Aaron Karitis is a can-do sort of guy.
After shoveling snow and fueling planes the skier and surfer logged eight productive years as a guide with H2O Guides in Valdez, Alaska. His job was a dream: to take clients heli-skiing in the Alaskan backcountry. The Mountain View alumnus and University of Utah graduate was responsible for picking the right ski zone (i.e., one that held steep powder stashes but was also safe). After years of working for others, he is living la vida loca in Bend and has started his own company, Pulseline Adventure (pulselineadventure.com), an adventure travel guiding service that specializes in surf, fish and, his first love, ski trips.
Karitis, 30, recently returned from his seventh Pulseline Adventure trip and already has booked seven more trips for next year.
"Is it nerve-racking?," Karitis asked. "Absolutely, yes." But that's part of the job."
There's obvious crossover, he said, between surfers and skier/snowboarders. Both disciples are accented by flow and camaraderie; surfing, he added, is the warm weather salve for months in spent in single digit temperatures and 30 mph winds. So, he concluded, it made sense to include surf trips along with ski trips when he created Pulseline Adventure, which offers heli-ski and ski-tour trips in Alaska, Argentina, Japan and Canada as well surf trips to El Salvador, Nicaragua and Indonesia. Then, because he saw an underserved market, he added fishing trips to Mexico and Alaska to his guiding service.
Karitis employs his own guides as well as local experts stationed in the areas where he travels. Teaming up with local operators ensures that his clients will be rewarded with the best swell, the lightest powder, or the biggest fish.
I get needing a ski guide. Amid dangerous conditions, it makes sense to have direction. Needing a fishing guide, I also get—casting lines and coming up empty is notoriously frustrating. But a surf guide? Don't you just take a board to a known area and paddle toward the waves?
Apparently not. Especially if, as in the case of most Central Oregonians, surfing hinges on a big, expensive trip.
"A surf guide can tell you when and where to find the best conditions," Karitis said. "Swell direction, size, the equipment of other surfers—you might only have a three-hour window where the break is at its best. Once in water it also helps to have someone constantly pointing out the right place to be to catch a wave."
Practicing closer to home, before the next big surf vacation, is a smart move. While summer surfing in Oregon can be hit or miss, due to dense fog (and also dense tourists) and cold water, fall is a great time to head to the coast. The water can actually be warmer and the coast less windy, which allows for comfortable surfing on clean waves. It's worth keeping in mind that the Bay Area is home to consistent surf and is only an eight hour drive from here.
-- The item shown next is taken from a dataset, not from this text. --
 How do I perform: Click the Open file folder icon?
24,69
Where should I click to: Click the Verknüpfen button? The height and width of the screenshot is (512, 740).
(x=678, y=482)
Here are a few of Karitis' favorite spots, suitable for most experience levels.
Primarily a split-direction beach break, Pacific City is Oregon's hot spot for surf. Chest-high to slightly overhead waves provide the best conditions for surfers of all abilities and equipment types. Northwest swells deliver the most firepower, and summer conditions are generally more user friendly. Under the right conditions a right point break can work, producing a short but powerful and often hollow option.
Newport, South Jetty
Newport's South Jetty region consists of mostly left-breaking waves, with a nice right point during south swells. A flurry of jetty, sandbars and beach breaks defines this region as a good beginner- to intermediate-style zone. The Pacific Marine Operations Center of the National Oceanic and Atmospheric Administration draws to the region a younger and hipper crowd, as does the longboard contest held annually in September.
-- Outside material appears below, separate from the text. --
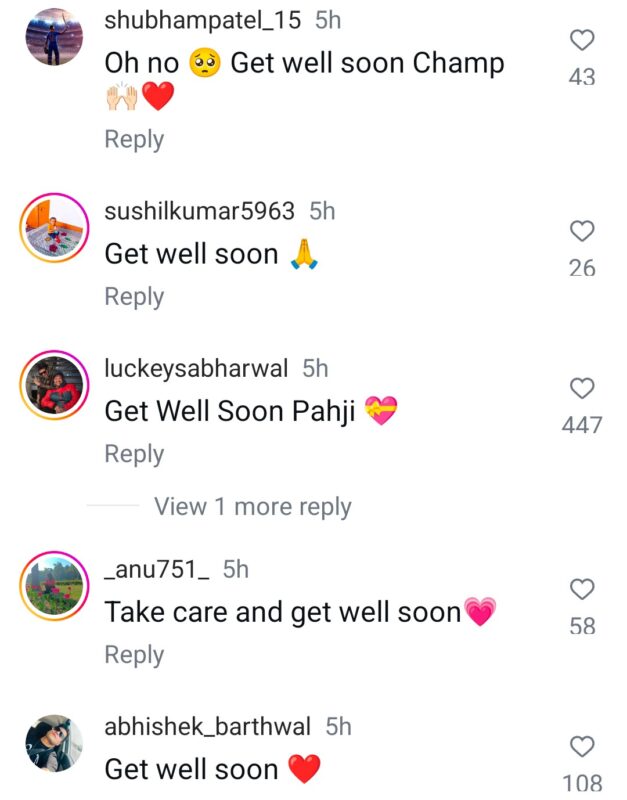Open username link sushilkumar5963

pos(199,211)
Ocean Beach, San Francisco
San Francisco's home beach spans five miles. With plenty of A-frame peaks, there are ample rights and lefts. Ocean Beach (OB) is a vast beach break, which attracts swells of different directions and sizes. OB is a high-performance wave that's generous when small and, when big, is worthy of hosting the world's best, as it did for an ASP World Tour event in 2011. OB is also known as a pre-Maverick's training ground.
Pleasure Point, Santa Cruz
One of the best and most consistent waves on the West Coast, Santa Cruz's Pleasure Point offers a wide variety of surf for both long and short boarders. A reeling right hand point break is wind-protected by a huge kelp paddy, which keeps waves clean and glassy throughout the day. First peak is a high-performance rip-able wave for groms, while second peak is a long cruiser wave for the old boys.
No Board? No Problem.
Flagline Trail, Bend's high-country gem, officially opens on Aug. 15 (the seasonal closure protects elk calving grounds). The scenic, flowing trail traverses past the northern end of Tumalo Mountain and connects the Metolius-Windigo Trail to South Fork. Ride from Happy Valley on Metolius-Windigo toward Flagline and be treated to jaw- dropping views of Broken Top as well as grassy meadows, mountain streams and stunning wildflowers. Flagline is also easily accessed via Dutchman Flats and is reportedly clear of snow and downed trees (mostly).
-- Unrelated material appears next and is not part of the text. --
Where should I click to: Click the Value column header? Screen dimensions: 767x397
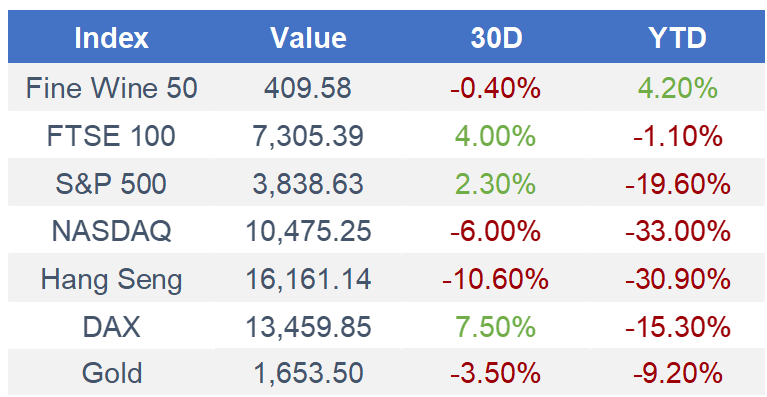pos(308,38)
Get out of town and go for a mountain run. Look at a map, available at most bike shops. There are near endless opportunities for linking up loops or out-and-back runs. Better yet, try a point-to-point run. Start at Sparks Lake and run on Metolius-Windigo, past Hosmer Lake, and end the run at Elk Lake Resort with a swim and a Klondike Bar. Have someone meet you there or thumb a ride back to your car at Sparks. It's easy—Elk Lake is packed on most summer weekends.